My story: the introduction


We didn’t really decide that I would stay home with our children. It just kind of happened.
I had always believed that working mothers set a good example for their children, especially their daughters. I couldn’t understand or imagine why anyone would want to stay home.
Until I held Riley in my arms.
We had moved to Arizona less than a year earlier.
Most people we knew were either married and childless, or single. I had been working on contract as a technical writer since the move with the intention of looking for full-time work as a journalist when Riley was four months old.
But the day care centers made me cry.
The private care providers made me cry.
The thought of someone else caring for our infant son 50 or so hours a week while I established myself at a new newspaper and my husband traveled about the country raising money for his start-up employer, made me cry.
I couldn’t do it.
Neither could my husband.
So I began my new career as a stay-at-home mom. With it came a mass of changes and confusion. I no longer had any idea how to present myself to others.
Was I still a writer?
Could I still call myself a writer?
I could handle the debt. I could deal with shorter runs and few extra pounds. I kept my old friends and started making new ones. I even managed to shower every day and forgave myself when I went too long without a hair cut.
But I didn’t know what to do about my identity.
Over play dates, coffee and grocery store rendezvous, I soon learned that I wasn’t alone with my feelings. Many women face crisis when they make that decision to stay home with their children.
Some like me, struggle with their identities, keeping a foot in their career doors with small projects here and there. Others fret day and night over making ends meet on only one income. Many face depression over their weight, their shape or their social lives.
We all struggle in some way, yet no one I talked to expressed regret over the decision to give up a career, or a chance to have a career. And, in general, they were reluctant to complain. They were, in their minds, the fortunate ones.
They could stay home with their children.
They considered it a luxury no matter what they had to make do without. Most had at least a friend or two who worked full time, not because she wanted to, but because she felt she had no choice.
They were overwhelmingly grateful.
What they would have liked, however, was to know what to expect, to know that they were not alone in their feelings and experiences, to know that bouts of self-doubt and even depression were normal.

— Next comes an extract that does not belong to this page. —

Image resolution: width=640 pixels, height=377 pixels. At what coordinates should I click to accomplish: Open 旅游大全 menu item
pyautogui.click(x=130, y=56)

They would have liked to have known from the beginning that as the years ticked by and their children grew, they would see more and more clearly the rewards of their decisions and that underneath the dirty dishes, the piles of laundry and the piled-up backpacks and homework, the women they had known before kids was still there:
Susan could still dance if she wanted to.

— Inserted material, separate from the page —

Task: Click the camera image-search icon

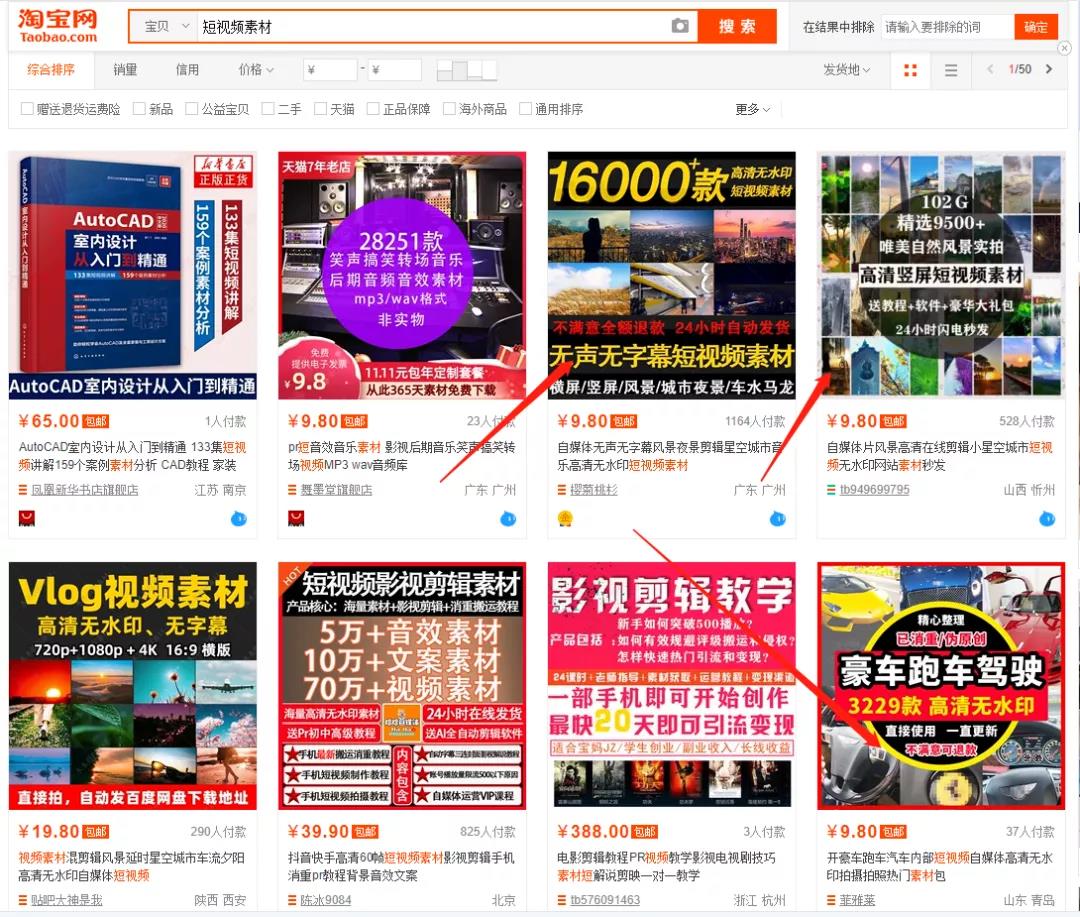Action: tap(680, 27)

Kathleen was still beautiful.
Betsy’s boss would take her back in an instant if she changed her mind.
I learned that I didn’t need to work at a newspaper to satisfy my intellectual and creative needs. I could do it during naps or at night or with the help of a sitter now and then.
My creativity did not suffer from my time at home. Rather I believe it matured with age and the experience of motherhood. My subjects changed and so did my priorities.
Suddenly this book and the need to help other stay-at-home moms realize the commonalities of their experiences became important.
I would like to say that the women I interviewed agreed to speak with me because of an allegiance to those who will come after them—that they were moved by the need to ease the transition for other stay-at-home moms. And I’m sure that was a big part of their motivation.
But their words, their inflections and their passions told me something else, something even more surprising and even more vital. What came through was pride—pride in their decisions, pride in their struggles, pride in what they consider their greatest accomplishments: the development of their children.